A leased flat in a bad neighborhood, poverty and incessant debt, living paycheck to paycheck, and a sluggish spouse who kept saying he would find work soon.
I was considering all of this on the way there when I abruptly realized that I had left my paperwork at home. The process would not have been possible without them.
I didn’t realize that this minor error would permanently alter my life until I turned the car around.
There was a letter in front of the door when I got home. It’s odd that people write letters these days. Then I saw that the envelope had a law firm’s stamp on it.

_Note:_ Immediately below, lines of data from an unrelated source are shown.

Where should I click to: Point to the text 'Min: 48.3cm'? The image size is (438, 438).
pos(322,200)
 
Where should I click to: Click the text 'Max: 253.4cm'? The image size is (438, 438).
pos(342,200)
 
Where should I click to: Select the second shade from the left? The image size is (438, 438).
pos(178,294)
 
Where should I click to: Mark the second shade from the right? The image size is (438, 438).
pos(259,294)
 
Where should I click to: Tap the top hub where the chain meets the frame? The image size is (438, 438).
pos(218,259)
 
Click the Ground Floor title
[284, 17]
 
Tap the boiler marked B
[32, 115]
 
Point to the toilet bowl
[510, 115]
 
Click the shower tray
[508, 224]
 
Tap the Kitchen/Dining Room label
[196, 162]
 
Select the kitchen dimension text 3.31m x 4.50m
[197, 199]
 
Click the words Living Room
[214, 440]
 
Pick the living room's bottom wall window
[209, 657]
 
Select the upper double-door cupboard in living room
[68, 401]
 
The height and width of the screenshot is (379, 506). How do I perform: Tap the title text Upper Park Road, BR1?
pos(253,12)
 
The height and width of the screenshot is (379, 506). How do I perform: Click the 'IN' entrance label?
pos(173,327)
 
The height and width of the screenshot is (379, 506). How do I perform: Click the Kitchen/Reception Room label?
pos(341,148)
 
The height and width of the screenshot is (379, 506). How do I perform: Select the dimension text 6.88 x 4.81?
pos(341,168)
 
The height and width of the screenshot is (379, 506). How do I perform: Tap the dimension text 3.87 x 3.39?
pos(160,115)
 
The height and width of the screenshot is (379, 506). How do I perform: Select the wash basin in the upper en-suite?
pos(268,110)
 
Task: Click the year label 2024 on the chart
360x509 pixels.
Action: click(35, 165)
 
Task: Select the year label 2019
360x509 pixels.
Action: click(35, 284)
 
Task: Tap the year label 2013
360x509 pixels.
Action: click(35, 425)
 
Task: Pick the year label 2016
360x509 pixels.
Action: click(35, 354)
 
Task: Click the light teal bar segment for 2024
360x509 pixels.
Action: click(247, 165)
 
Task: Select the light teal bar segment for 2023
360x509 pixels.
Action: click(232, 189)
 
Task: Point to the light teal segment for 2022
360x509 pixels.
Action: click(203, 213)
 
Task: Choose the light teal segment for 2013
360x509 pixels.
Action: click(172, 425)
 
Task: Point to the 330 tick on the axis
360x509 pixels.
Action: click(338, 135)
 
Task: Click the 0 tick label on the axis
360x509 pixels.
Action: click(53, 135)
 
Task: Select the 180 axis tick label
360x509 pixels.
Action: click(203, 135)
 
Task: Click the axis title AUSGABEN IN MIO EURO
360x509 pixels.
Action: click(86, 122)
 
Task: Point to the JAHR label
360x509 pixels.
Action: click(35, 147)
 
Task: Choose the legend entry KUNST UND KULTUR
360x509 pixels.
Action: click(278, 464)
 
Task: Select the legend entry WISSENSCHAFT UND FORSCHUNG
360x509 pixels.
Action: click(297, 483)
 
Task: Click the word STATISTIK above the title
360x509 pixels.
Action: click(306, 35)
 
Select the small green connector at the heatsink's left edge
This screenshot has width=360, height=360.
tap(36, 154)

Sender: Alice Schneider, my great-aunt, who had lived overseas for the majority of her life and whom I hadn’t seen in almost thirty years.
I opened the envelope slowly and started reading.

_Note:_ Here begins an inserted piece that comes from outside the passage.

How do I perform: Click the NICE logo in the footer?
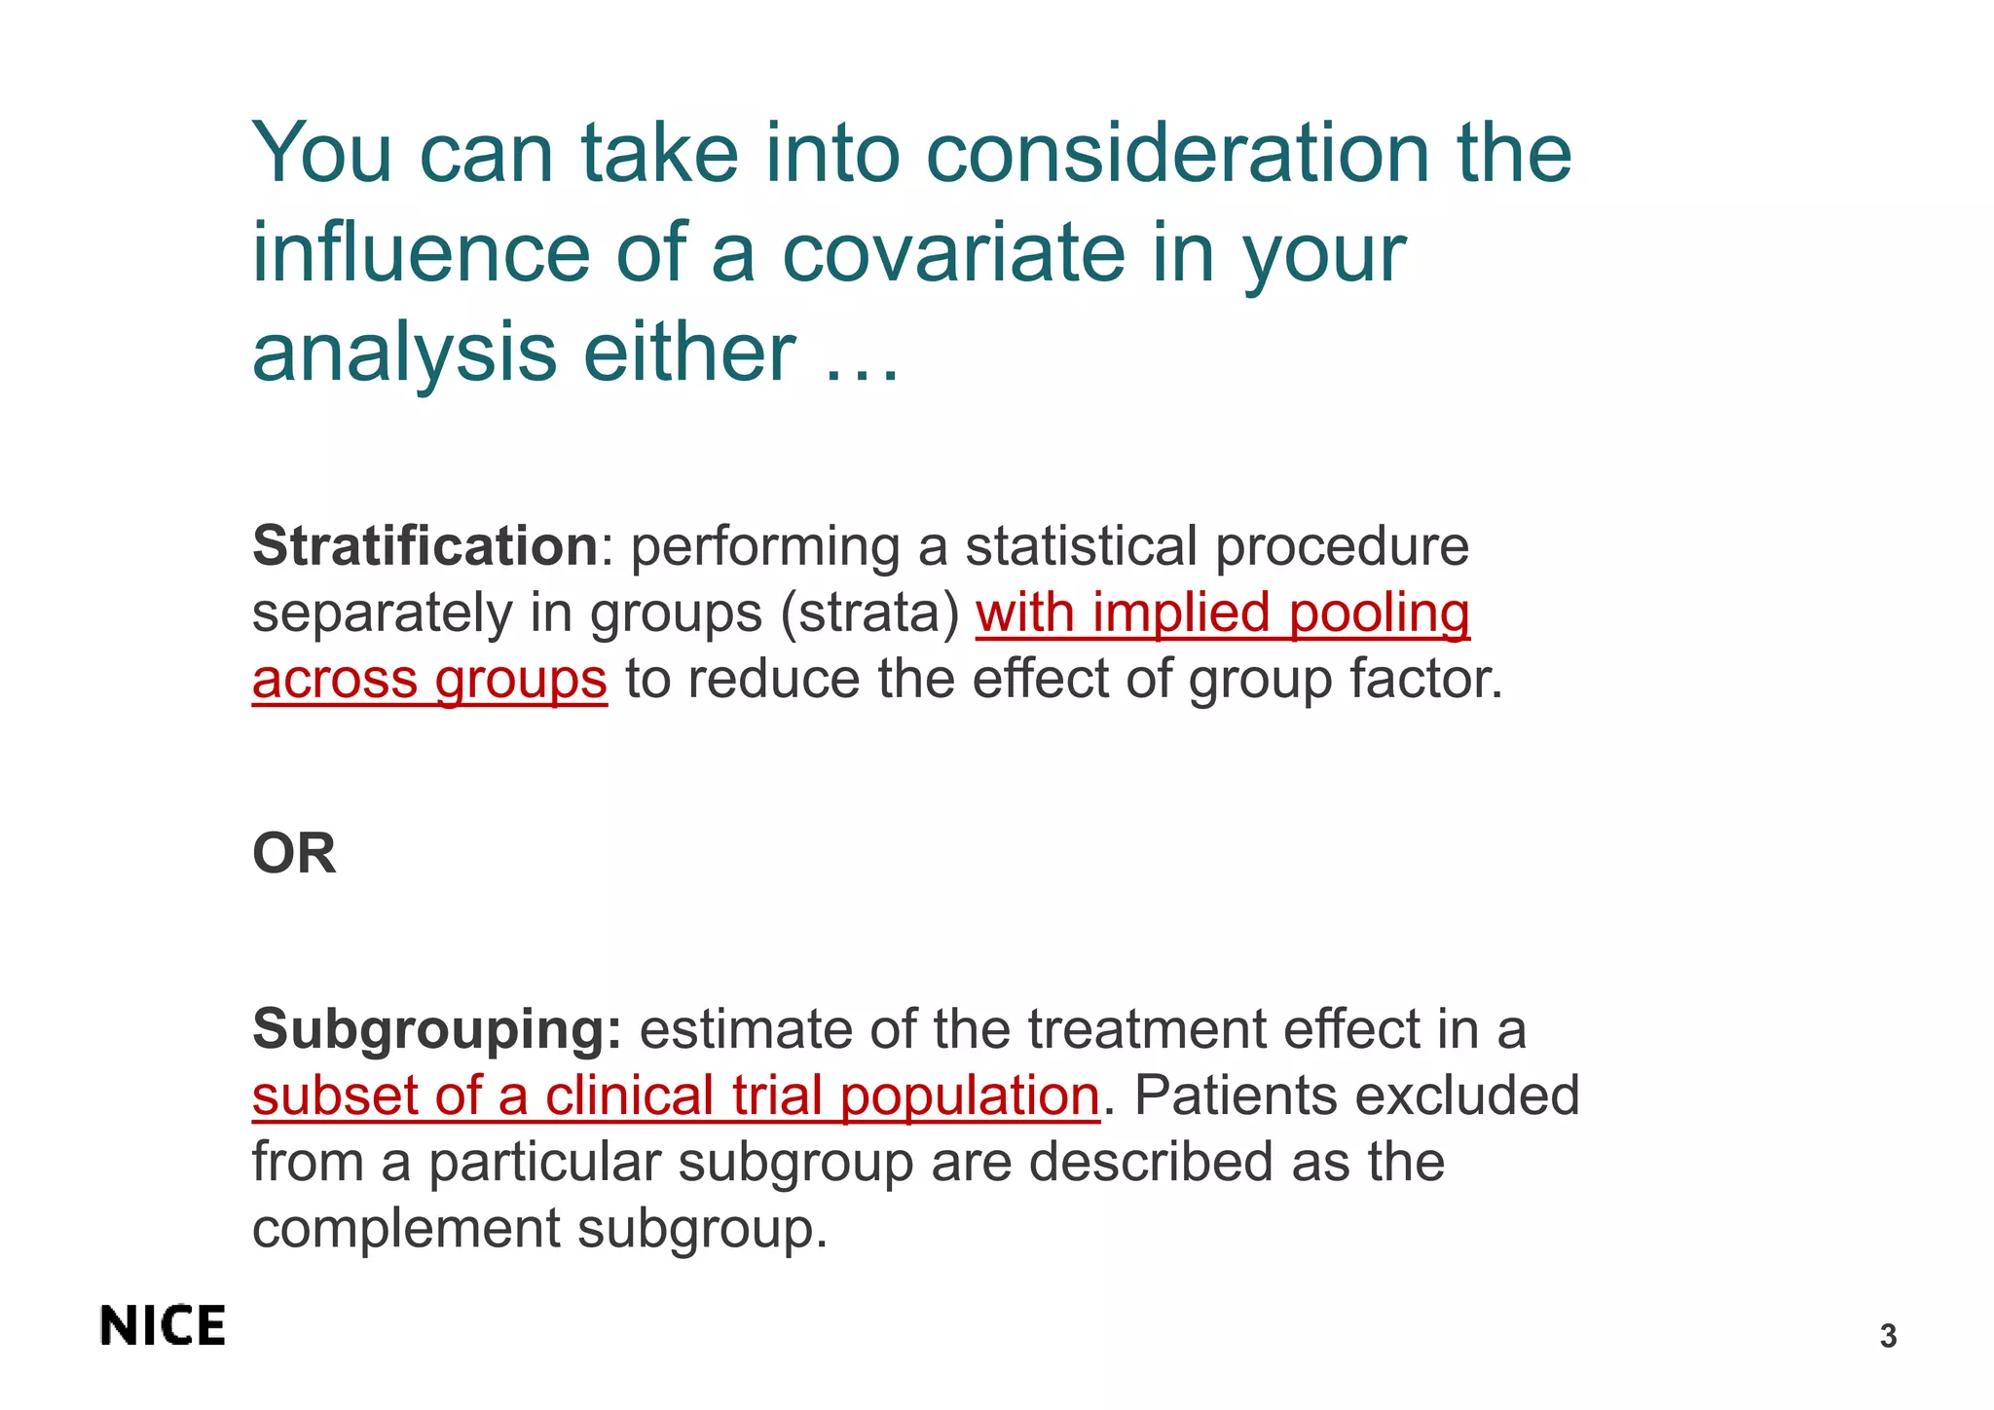(x=163, y=1326)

As it turned out, my great-aunt had died a month before and left me everything she owned, including a country home, a city center apartment, and all of her savings.
However, there was also her private letter in addition to the formal documents. She stated in it that she was aware of my predicament and my child. She claimed to want to assist me, but she had a really odd requirement.
She desired for my child to inherit both her last name and the first name she had selected before birth. Furthermore, it was never intended for the child to know that I was his mother.
I was only supposed to be “a relative who raised him” to him. He believed that my late great-aunt should continue to be the real mother.
There had to be an heir, her “own child through me,” as she had never been able to start a family or have children of her own.
And this child, not me, was supposed to inherit everything when I passed away.
With the letter in my hands, I sat there gasping for air. In front of me were two painful paths.
Accepting her terms meant willfully giving away a piece of myself, concealing the truth, and living in a world of deception, as well as giving up the right to be called mother by my own child.
I would continue to be only a distant aunt to him, a stranger who looked after him but did not hold the most revered title—motherhood.
However, since poverty had destroyed all hope, I had already made the decision not to have the kid, so declining the bequest also meant refusing the child. He wouldn’t be born then.
I would destroy a life that had already started to develop inside of me, but I would spare myself the agony of living a lie.
My heart was broken as I stood in the yard holding the letter. What ought I to pick?